Peggio ancora, Lepore in tv ha aggiunto che “se le istituzioni non faranno il loro dovere, ci saranno altri disordini”: come fa a saperlo, che informazioni ha, che collegamenti ha con gli antagonisti, sta prendendo provvedimenti drastici per evitarli? Questo è o non è un gigantesco problema di ordine pubblico?
Poi c’è il bilancio della guerriglia urbana, sulla quale Lepore non ha responsabilità dirette, ma che dal punto di vista politico è stata figlia della convocazione della manifestazione, cui è seguita una postura perlomeno ambigua sulla polizia, senza compostezza istituzionale, senza continenza. Il risultato della guerriglia: 64 agenti feriti e tra auto bruciate, vetrine sfasciate, imbrattamenti, danni per circa 300 mila euro di danni.
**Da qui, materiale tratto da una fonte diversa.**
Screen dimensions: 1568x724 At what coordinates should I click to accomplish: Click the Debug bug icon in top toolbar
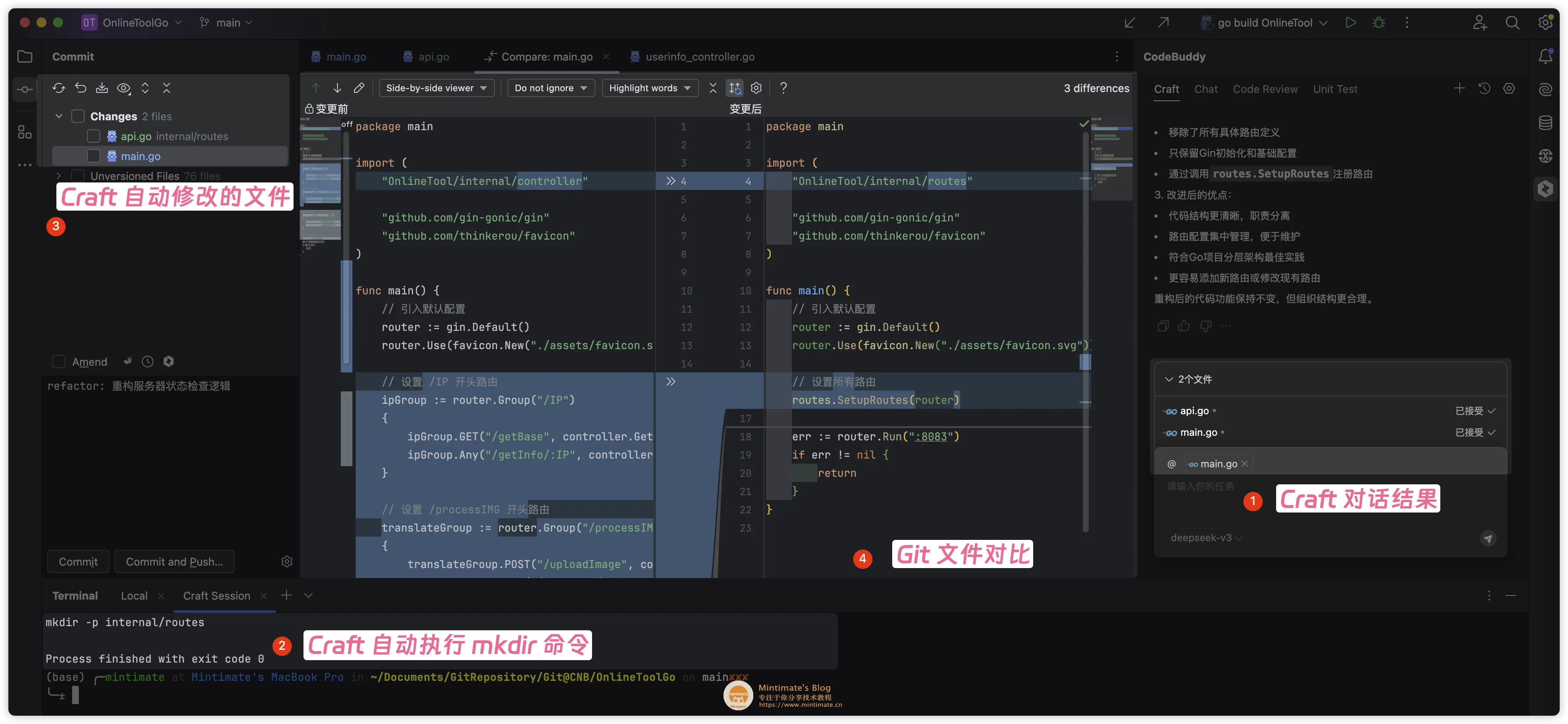(x=1379, y=22)
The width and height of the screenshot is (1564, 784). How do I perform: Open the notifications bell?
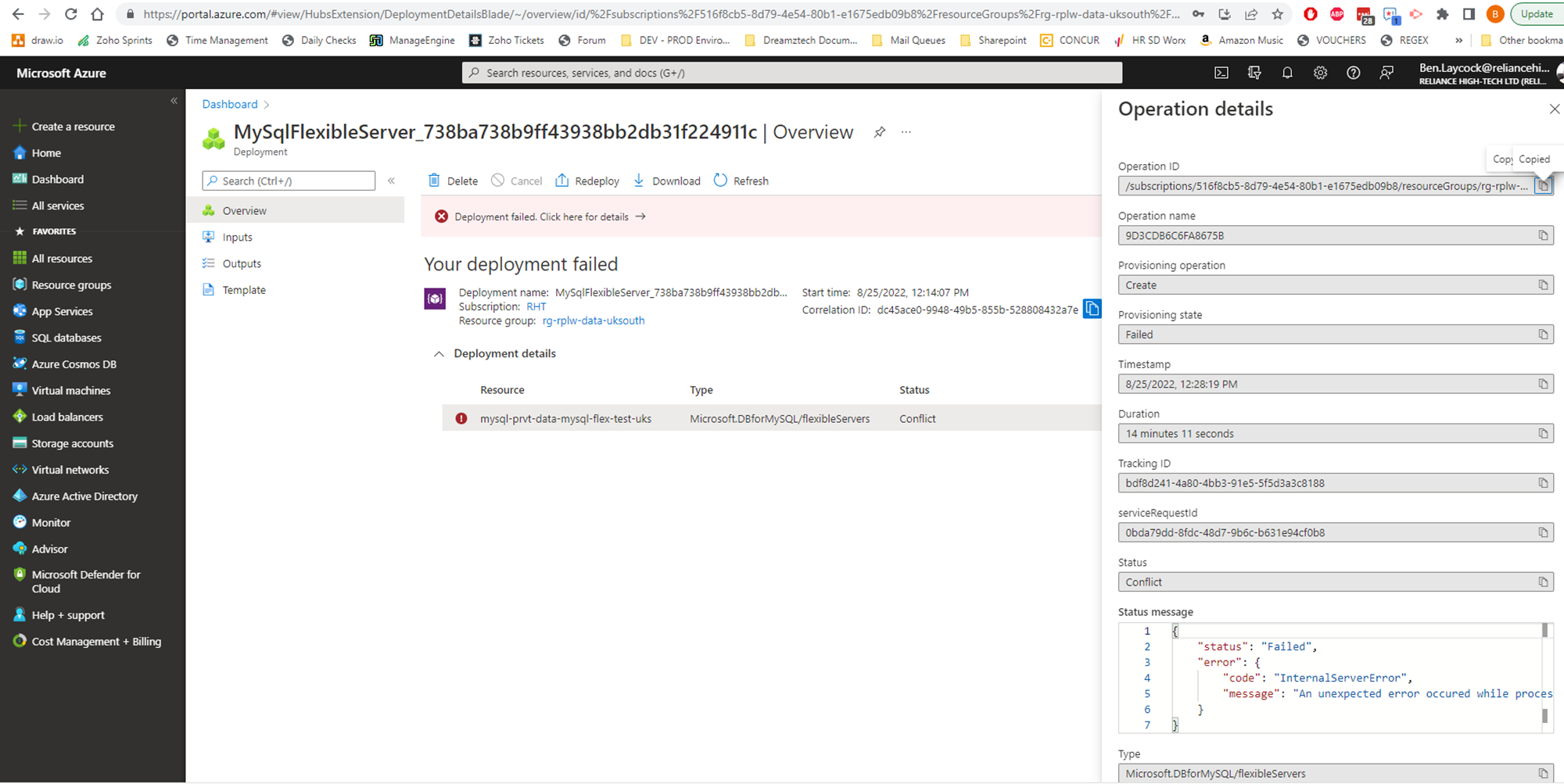pyautogui.click(x=1287, y=73)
Questa è una ferita inflitta allo stesso concetto di ordine pubblico cittadino.
Quindi, al di là delle azioni e delle dichiarazioni quanto meno sgangherate di Lepore nei giorni della tragedia di Fakir, è sostenibile dire che sussistono gravi motivi di ordine pubblico per cui Lepore non è più in grado di esercitare la carica: quindi può essere rimosso dalla carica, come consente il Testo unico degli enti locali, e nel caso l’iniziativa dovrebbe essere presa da un decreto del Ministero dell’Interno. Di sicuro non è peregrino sostenere che l’azione di Lepore può e forse deve essere messa in discussione.